Your team has a pile of code reviews waiting, the build farm chugs along, and half the approval pings get lost in email threads. That’s when someone says, “We should run Gerrit on Windows Server instead of Linux.” Heads tilt. It sounds odd, but it makes sense once you understand what Gerrit Windows Server Standard can do.
Gerrit is the open-source code review system used by giants like Google and Ericsson. It tracks every proposed change, every reviewer, and every comment. Windows Server Standard, on the other hand, is the workhorse of enterprise infrastructure. It brings Active Directory, hardened access control, and predictable performance under Microsoft’s ecosystem. Combine the two, and you get review transparency with enterprise-grade security.
So why even integrate Gerrit with Windows Server Standard? Because many enterprise DevOps environments are Windows-first. Authentication already runs through Active Directory, CI/CD pipelines often rely on Windows-based build agents, and compliance teams demand centralized logs. Putting Gerrit on top of that existing structure makes audits faster and onboarding painless.

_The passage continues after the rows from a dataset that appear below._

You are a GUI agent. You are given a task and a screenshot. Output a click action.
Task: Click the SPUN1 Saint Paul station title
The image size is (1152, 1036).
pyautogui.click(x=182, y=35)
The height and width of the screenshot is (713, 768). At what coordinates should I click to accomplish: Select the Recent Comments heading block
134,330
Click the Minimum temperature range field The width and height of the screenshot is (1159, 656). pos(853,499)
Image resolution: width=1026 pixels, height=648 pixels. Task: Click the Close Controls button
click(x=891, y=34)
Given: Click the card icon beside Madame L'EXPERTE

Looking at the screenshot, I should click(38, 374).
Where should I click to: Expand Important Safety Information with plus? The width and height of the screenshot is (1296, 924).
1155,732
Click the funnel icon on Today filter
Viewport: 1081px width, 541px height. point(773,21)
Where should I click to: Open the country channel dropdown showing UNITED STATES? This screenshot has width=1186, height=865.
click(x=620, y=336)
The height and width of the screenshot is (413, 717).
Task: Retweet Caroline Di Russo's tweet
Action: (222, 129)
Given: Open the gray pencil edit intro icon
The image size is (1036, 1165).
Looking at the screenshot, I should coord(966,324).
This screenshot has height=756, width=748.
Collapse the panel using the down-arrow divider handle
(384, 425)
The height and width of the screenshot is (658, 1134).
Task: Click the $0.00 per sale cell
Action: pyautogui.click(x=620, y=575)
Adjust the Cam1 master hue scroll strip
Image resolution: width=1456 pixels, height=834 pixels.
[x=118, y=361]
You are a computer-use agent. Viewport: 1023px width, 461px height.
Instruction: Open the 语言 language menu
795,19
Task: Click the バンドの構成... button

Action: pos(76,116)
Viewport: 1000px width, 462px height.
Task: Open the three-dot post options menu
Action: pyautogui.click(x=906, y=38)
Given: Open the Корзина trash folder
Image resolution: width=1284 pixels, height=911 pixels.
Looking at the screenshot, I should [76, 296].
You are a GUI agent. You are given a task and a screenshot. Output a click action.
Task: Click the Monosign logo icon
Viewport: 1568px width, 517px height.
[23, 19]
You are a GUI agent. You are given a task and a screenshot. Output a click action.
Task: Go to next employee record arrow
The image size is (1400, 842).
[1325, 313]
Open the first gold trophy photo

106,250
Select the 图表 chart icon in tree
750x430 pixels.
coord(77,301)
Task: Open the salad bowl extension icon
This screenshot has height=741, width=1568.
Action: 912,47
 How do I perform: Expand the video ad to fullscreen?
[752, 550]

When you connect Gerrit to Windows Server Standard, identity mapping becomes key. Use Kerberos or LDAP to authenticate developers through Active Directory. Apply role-based access control to enforce who can push branches or approve merges. That connection means your developers sign in once with company credentials and get the right permissions automatically. No shadow accounts, no lost credentials.
A simple architectural flow looks like this: a developer logs in with domain credentials, Gerrit delegates authentication via your Active Directory, and Windows Server Standard enforces policy through Group Policy Objects or custom RBAC. Logging flows into the Event Viewer or your SIEM tool for compliance review. From a DevOps viewpoint, it’s all about linking trust boundaries.